Tetapi lebih baik membuat tiga objek terpisah untuk menyimpannya, satu tabel dengan daftar tingkatan, satu tabel dengan daftar pelanggan, dan satu lagi untuk menghubungkan keduanya. Itu memberi kami kebebasan paling banyak yang bisa kami dapatkan saat mengubah informasi pelanggan atau informasi tingkat secara terpisah, dan kami memiliki lebih sedikit data duplikat, tentu saja.

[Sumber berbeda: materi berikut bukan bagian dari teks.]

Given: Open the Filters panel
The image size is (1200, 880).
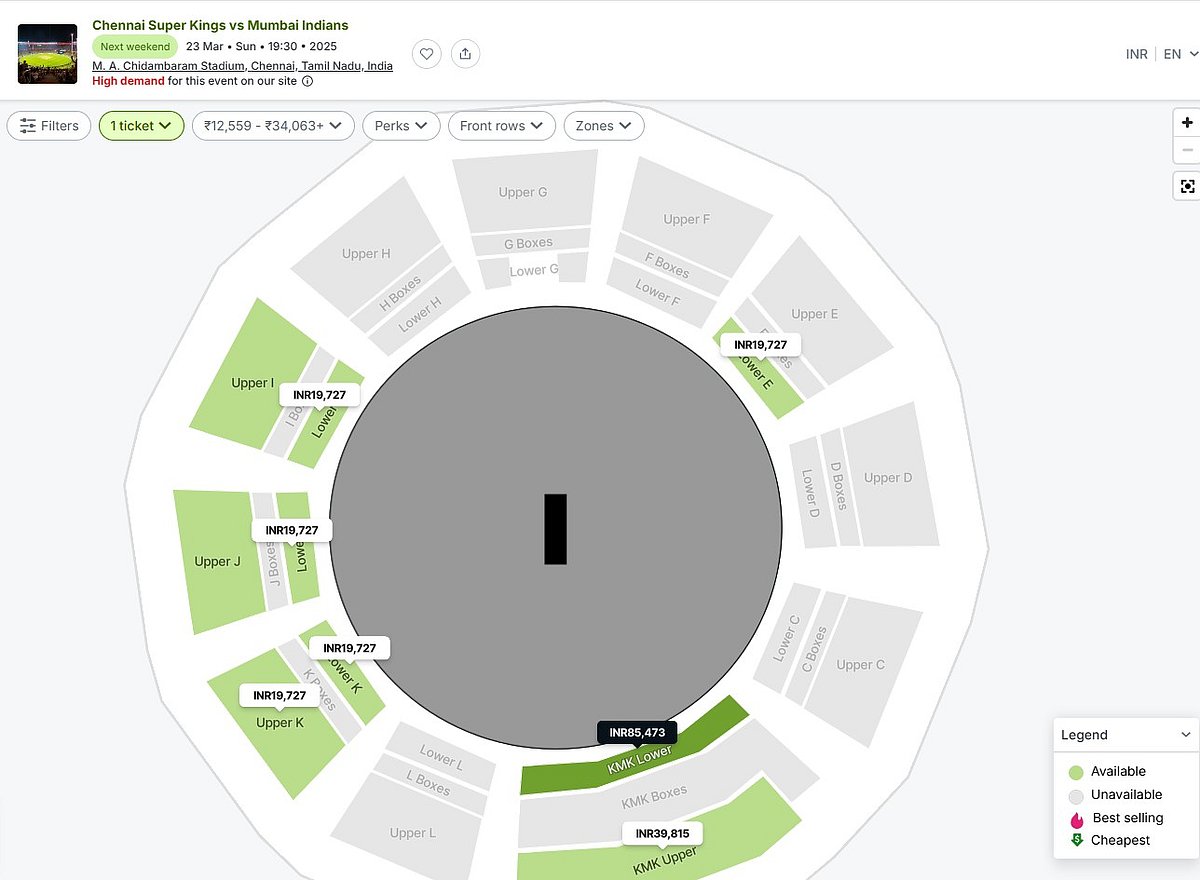Looking at the screenshot, I should click(49, 126).
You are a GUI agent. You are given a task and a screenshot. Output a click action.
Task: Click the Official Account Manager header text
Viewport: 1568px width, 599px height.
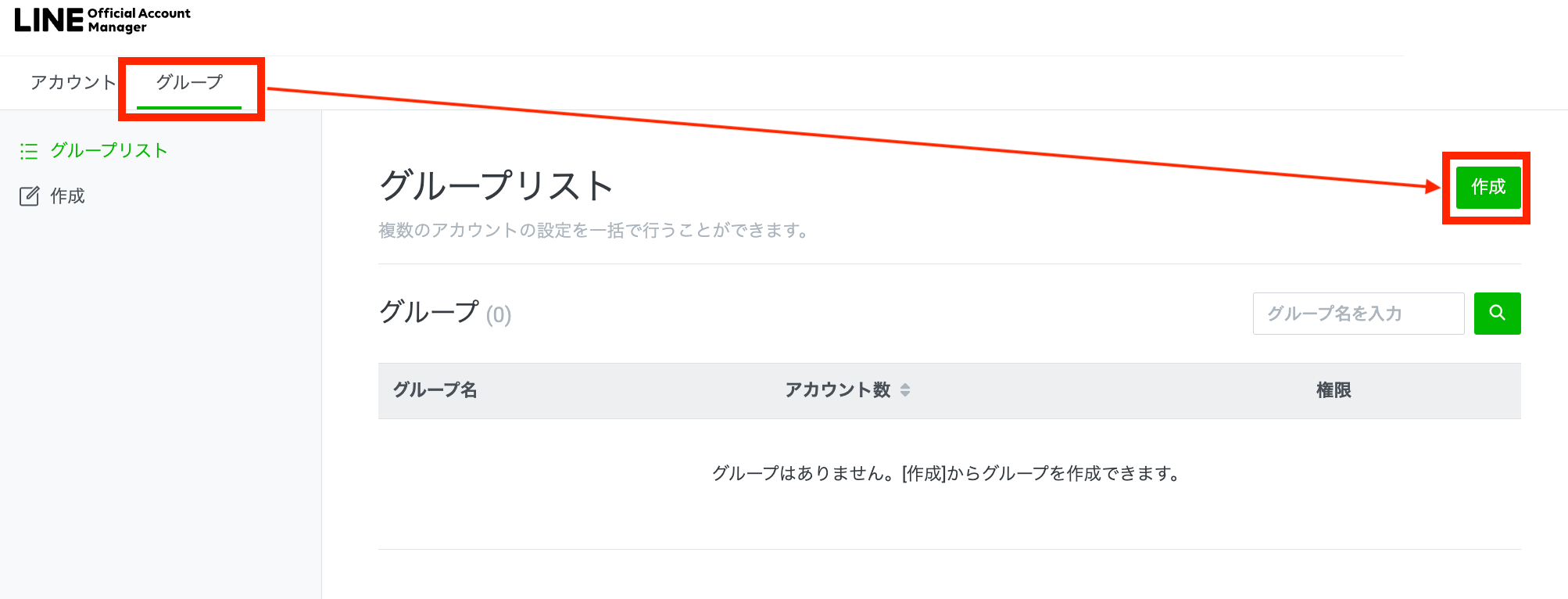138,20
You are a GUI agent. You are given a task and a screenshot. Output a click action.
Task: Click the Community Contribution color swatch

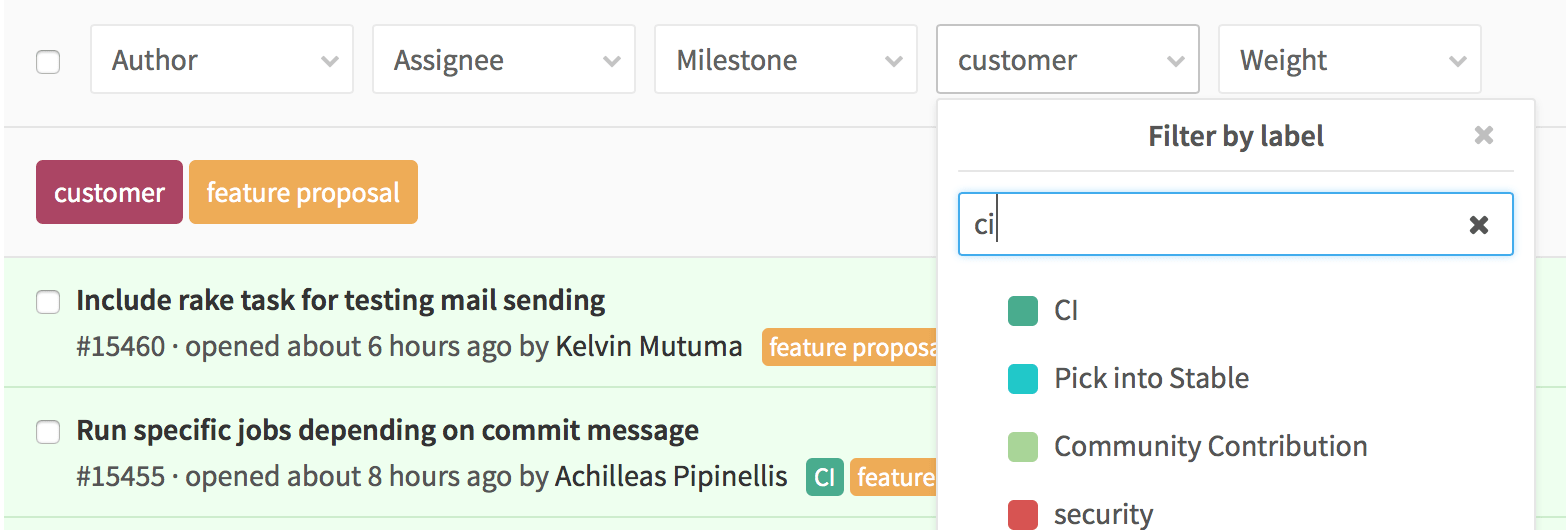1023,447
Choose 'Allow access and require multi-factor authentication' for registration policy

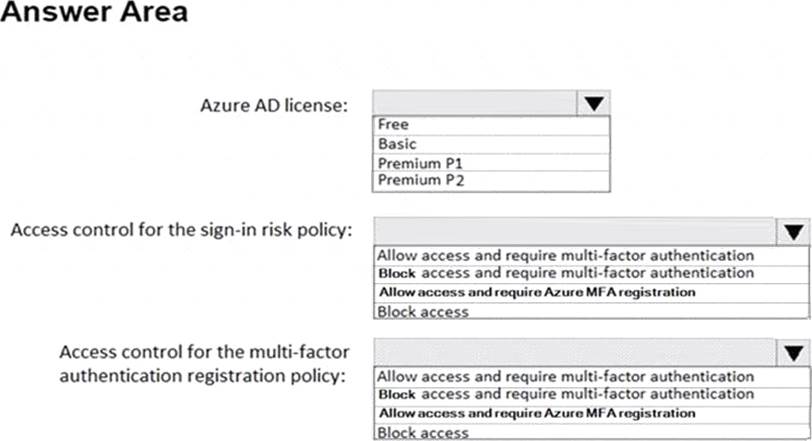[x=566, y=377]
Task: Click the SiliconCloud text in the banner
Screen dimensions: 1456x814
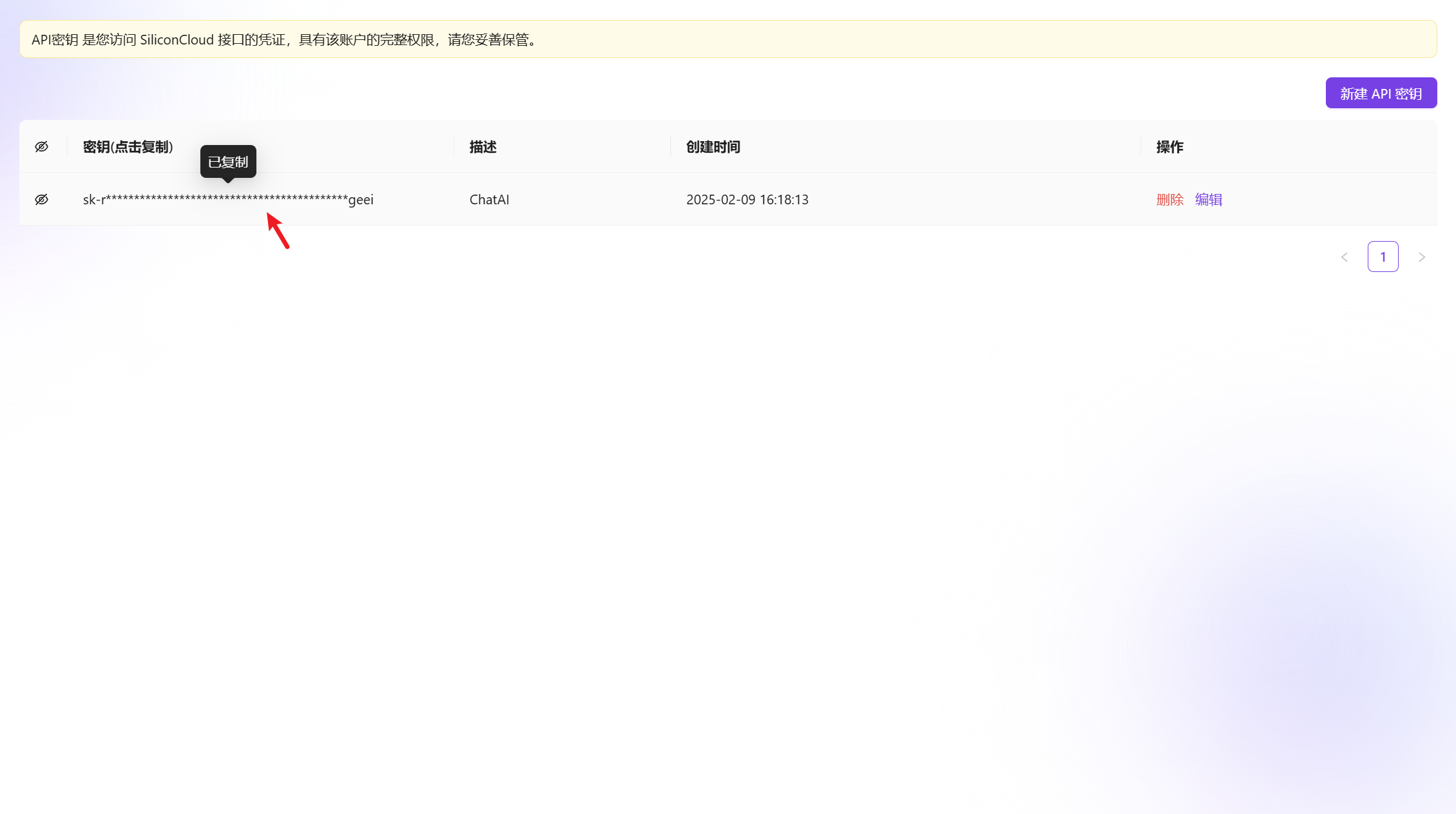Action: [177, 40]
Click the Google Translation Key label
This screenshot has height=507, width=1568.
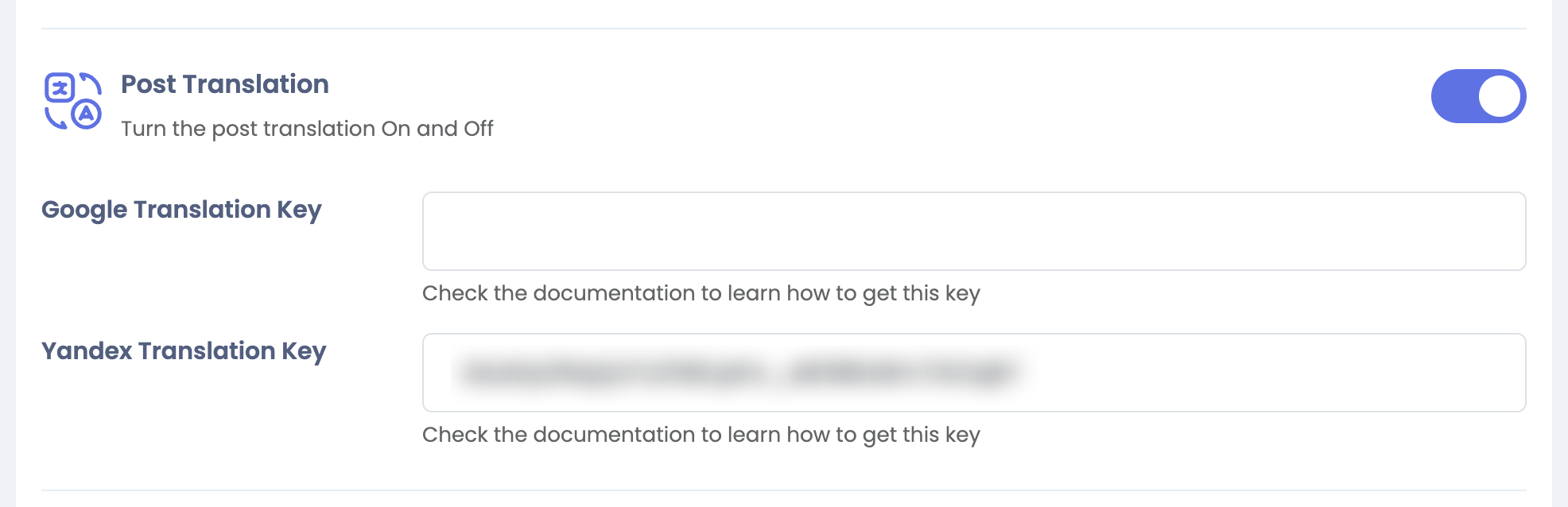(181, 210)
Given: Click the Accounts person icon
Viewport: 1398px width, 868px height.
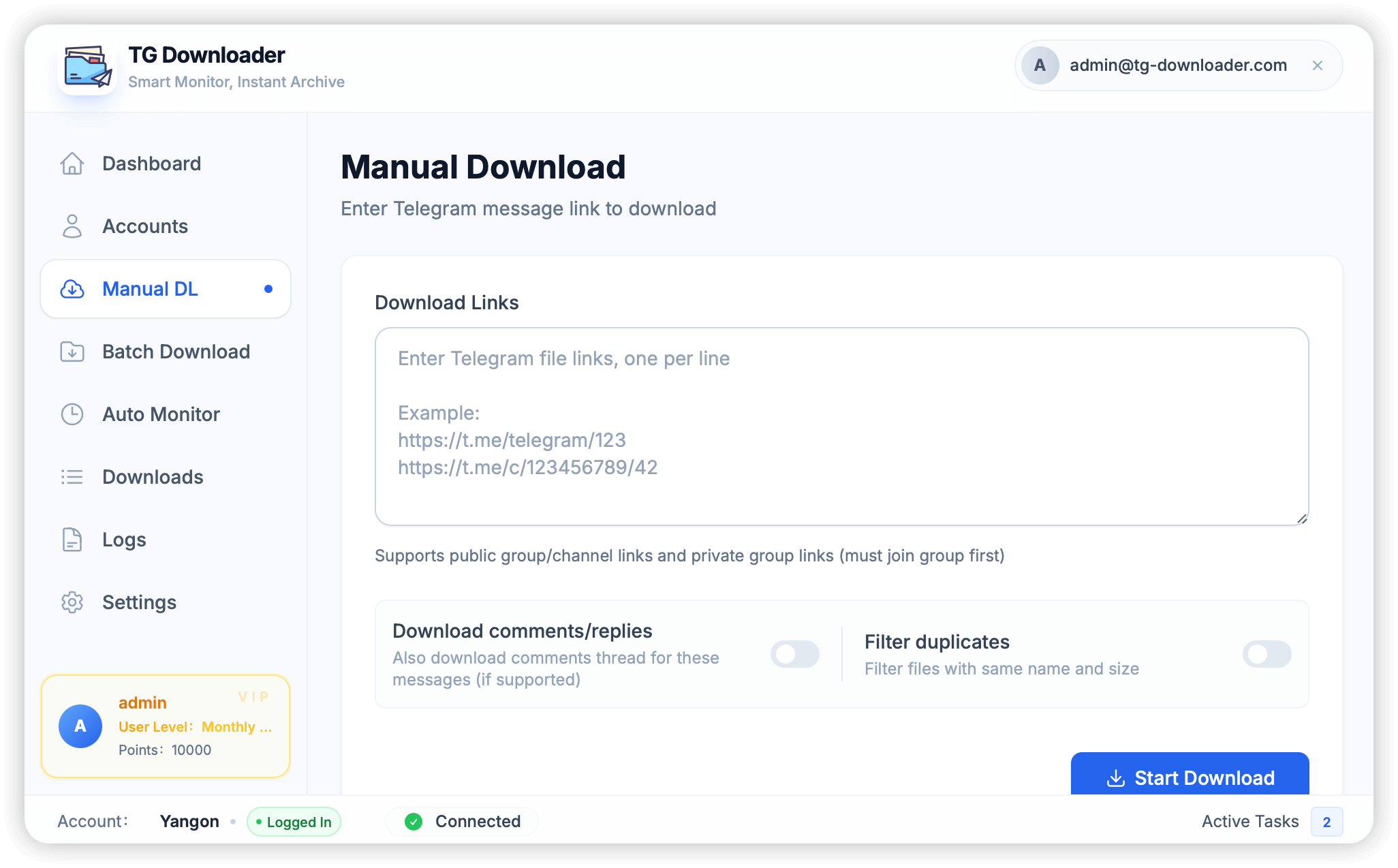Looking at the screenshot, I should pos(72,226).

Normalisasi Data – format data yang disarankan

Objek CRM default biasanya mengikuti konsep normalisasi data. Namun, jika Anda ingin membuat beberapa objek kustom dengan memperluas skema siap pakai, Anda harus selalu mengingat normalisasi data.

Bawa pulang

Saat Anda menemukan diri Anda bekerja dengan CRM baru, kunjungi dokumentasi mereka untuk menjelajahi skema data. Telusuri objek default untuk melihat apa yang dapat Anda lakukan di luar kotak. Pelajari tipe data dan bagaimana Anda dapat menindaklanjutinya dengan mekanisme bawaan seperti penghitungan Hubspot, Bidang Terhitung Salesforce dengan Rumus, atau cara menyajikannya dengan bahasa template seperti Liquid.

Sebagai latihan, Anda juga dapat mengunjungi artikel Fabric tentang membangun skema data e-niaga untuk mengeksplorasi bagaimana teori integritas data dari pos ini berlaku untuk kasus penggunaan kehidupan nyata.